**Extract provided:**
○ ○ ○ ○

37 of 201 comments (clear)

  1. Walled Garden by houstonbofh · · Score: 5, Insightful

    And people wonder why I hate the walled garden approach to gaming... You can blow people away, but you can't say fuck... Idiots.

    1. Re:Walled Garden by houghi · · Score: 4, Funny

      No female nipples either. They are apparently not suitable for young children.

      --
      Don't fight for your country, if your country does not fight for you.
    2. Re:Walled Garden by EdIII · · Score: 3, Funny

      The female nipples exist. Just get a water cooled rig and stop overclocking the shit out of your system. They'll "pop up" in no time.

    3. Re:Walled Garden by Seumas · · Score: 4, Insightful

      You can't say "fuck"? Are you kidding? You can say anything you want on XBLA. You're constantly accosted by ten year olds in Call of Duty throwing out every racist, homophobic, repulsive and offensive comment possible and there's no option but to either use it or don't use it. However, yes, it's bullshit. Why should a grown ass middle aged gamer have their experience nerfed to the point that it's appropriate for a six year old child? They have CATEGORIES that you select when you sign up for an account. There is a FAMILY section. If you are a child or you have children, select FAMILY. Then, Microsoft needs to actually pay attention to that fucking option (because they don't seem to use the Family/Pro/Casual/Underground/etc option for fucking ANYTHING).

○ ○ ○ ○

(Part of a data file)
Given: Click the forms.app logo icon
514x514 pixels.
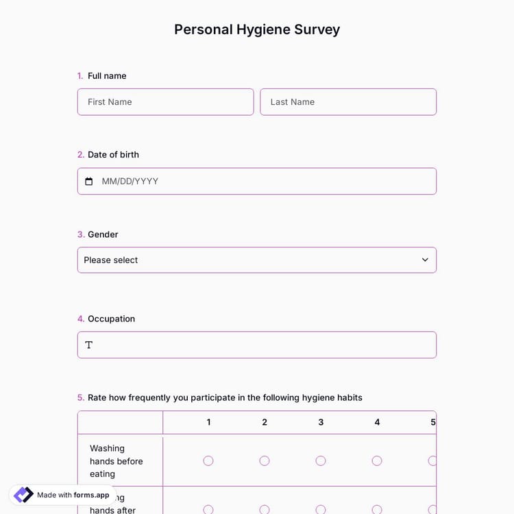Looking at the screenshot, I should tap(23, 495).
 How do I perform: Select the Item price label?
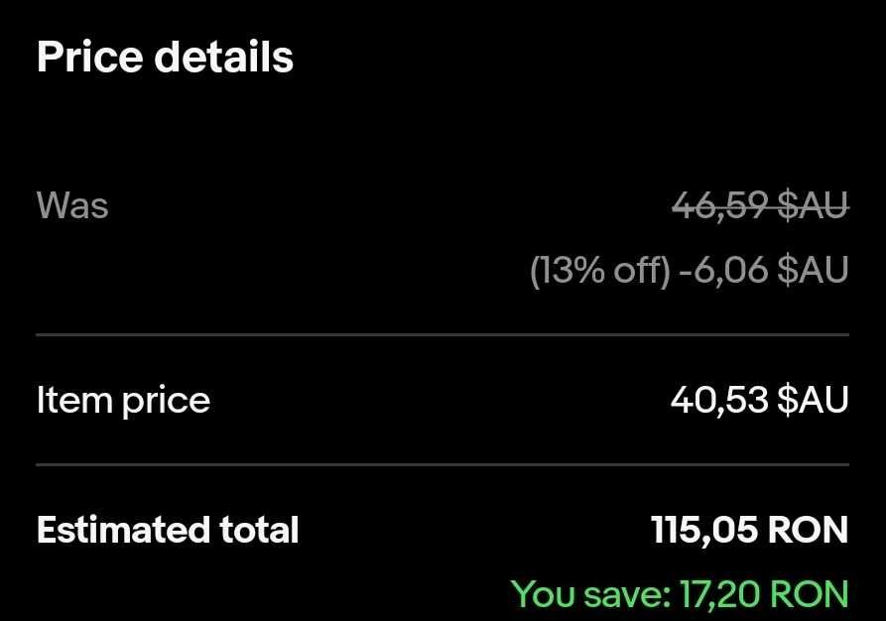(x=123, y=401)
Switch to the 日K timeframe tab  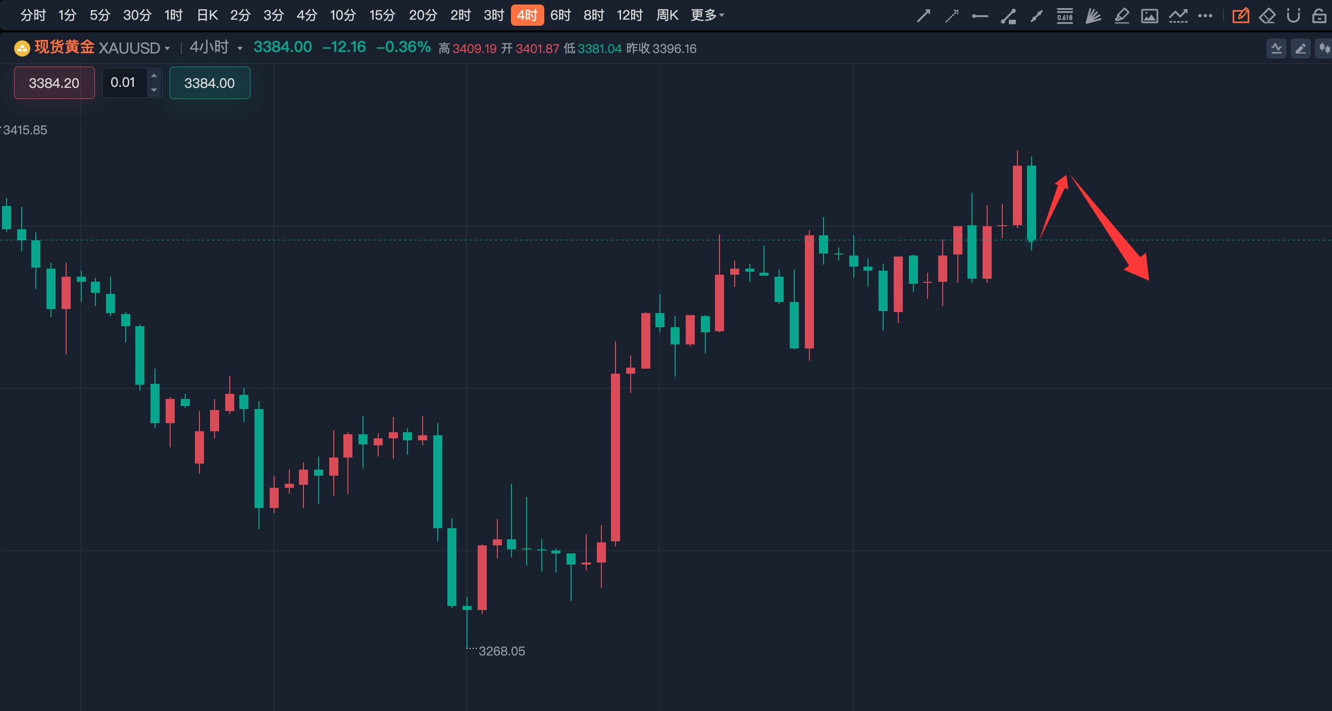point(207,16)
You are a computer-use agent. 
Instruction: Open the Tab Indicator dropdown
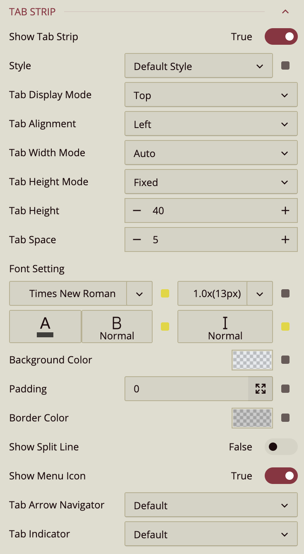pos(211,535)
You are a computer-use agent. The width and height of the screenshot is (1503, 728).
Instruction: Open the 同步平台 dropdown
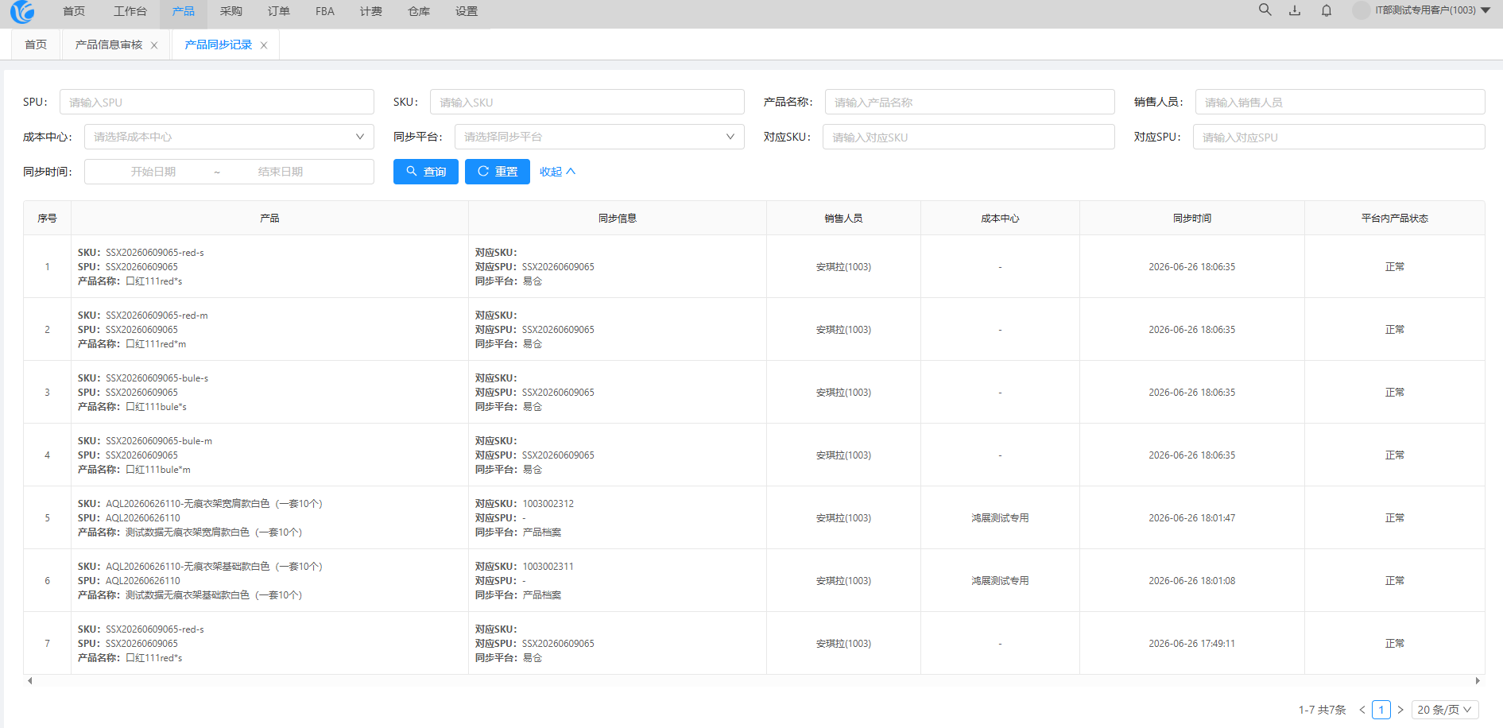click(x=599, y=137)
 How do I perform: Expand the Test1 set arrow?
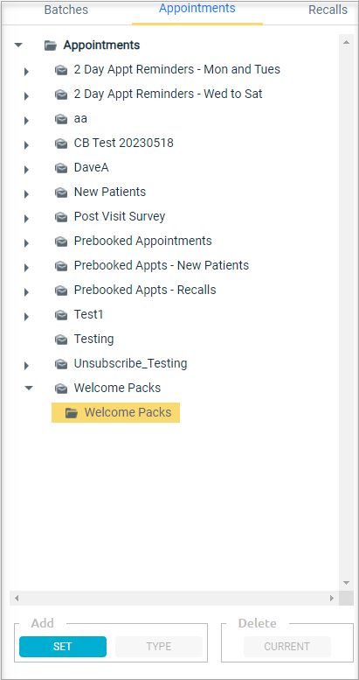coord(26,317)
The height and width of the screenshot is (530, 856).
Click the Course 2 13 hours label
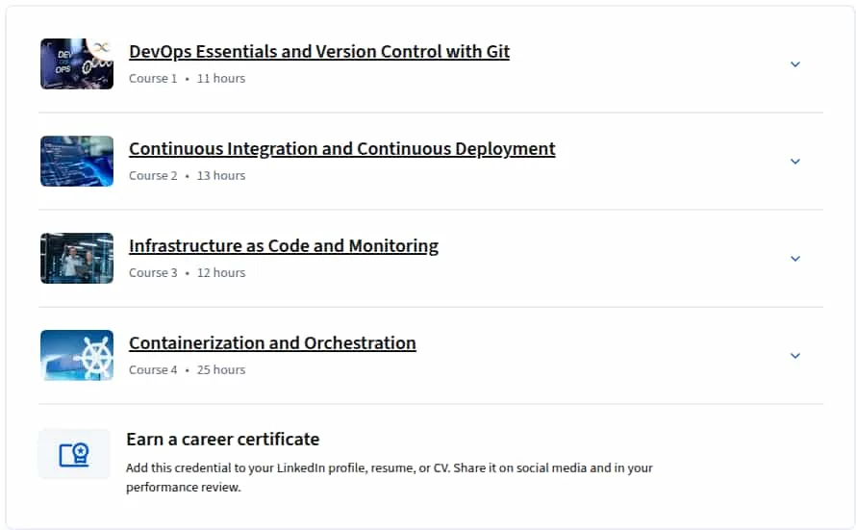[x=188, y=176]
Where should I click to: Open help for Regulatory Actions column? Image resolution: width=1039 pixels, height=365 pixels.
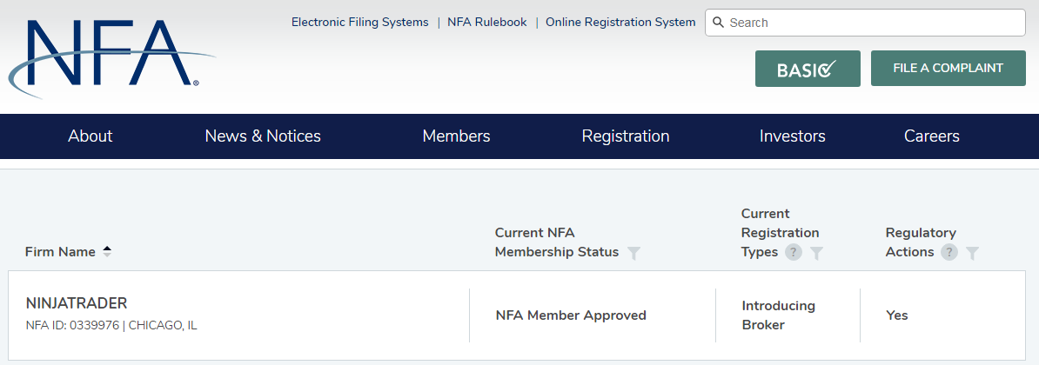[949, 252]
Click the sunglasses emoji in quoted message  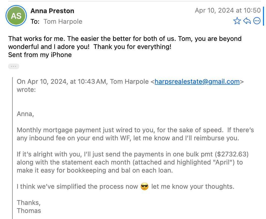pos(144,187)
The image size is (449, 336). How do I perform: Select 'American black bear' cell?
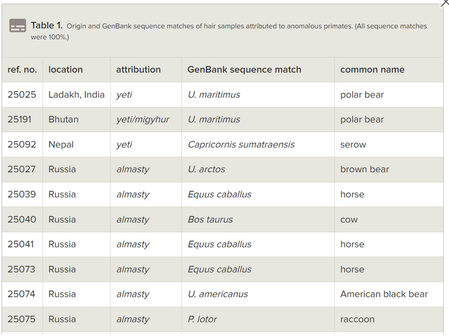pyautogui.click(x=384, y=294)
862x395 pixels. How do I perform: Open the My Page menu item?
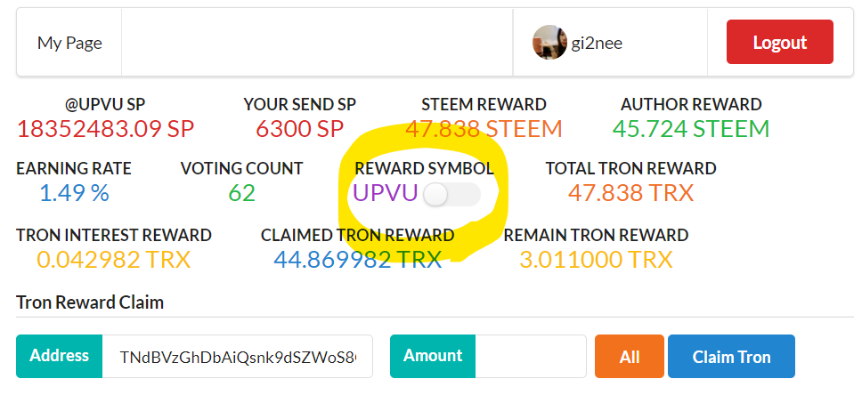69,43
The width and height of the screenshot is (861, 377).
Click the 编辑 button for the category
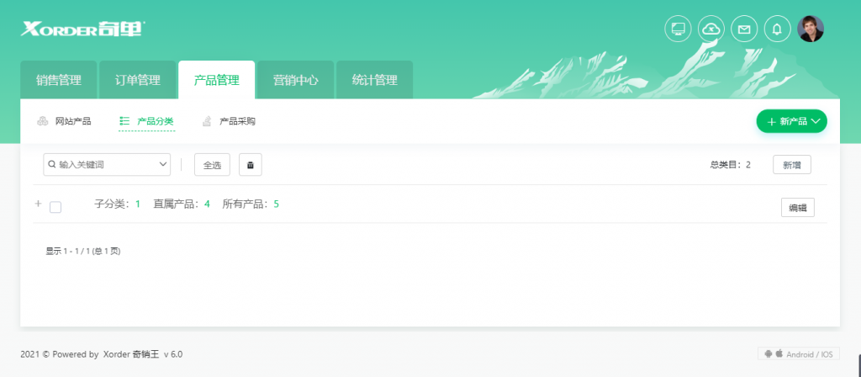798,208
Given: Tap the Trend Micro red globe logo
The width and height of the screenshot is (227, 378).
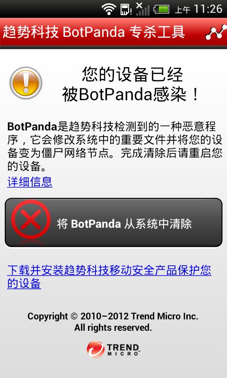Looking at the screenshot, I should pos(96,349).
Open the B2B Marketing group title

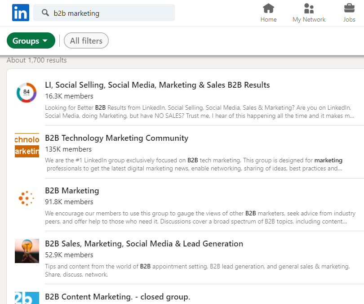coord(72,191)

○ ○ ○ ○

**Task list:**
1 – Could you rewrite the comment thread from "37 of 201 comments" through "fight for you.", with "minors" in place of "young children"?
2 – How would you put this sentence from the comment thread into Spanish: "They have CATEGORIES that you select when you sign up for an account."

**Solutions per task:**
1 –
37 of 201 comments (clear)

  1. Walled Garden by houstonbofh · · Score: 5, Insightful

    And people wonder why I hate the walled garden approach to gaming... You can blow people away, but you can't say fuck... Idiots.

    1. Re:Walled Garden by houghi · · Score: 4, Funny

      No female nipples either. They are apparently not suitable for minors.

      --
      Don't fight for your country, if your country does not fight for you.

2 – Tienen CATEGORÍAS que eliges cuando te registras para obtener una cuenta.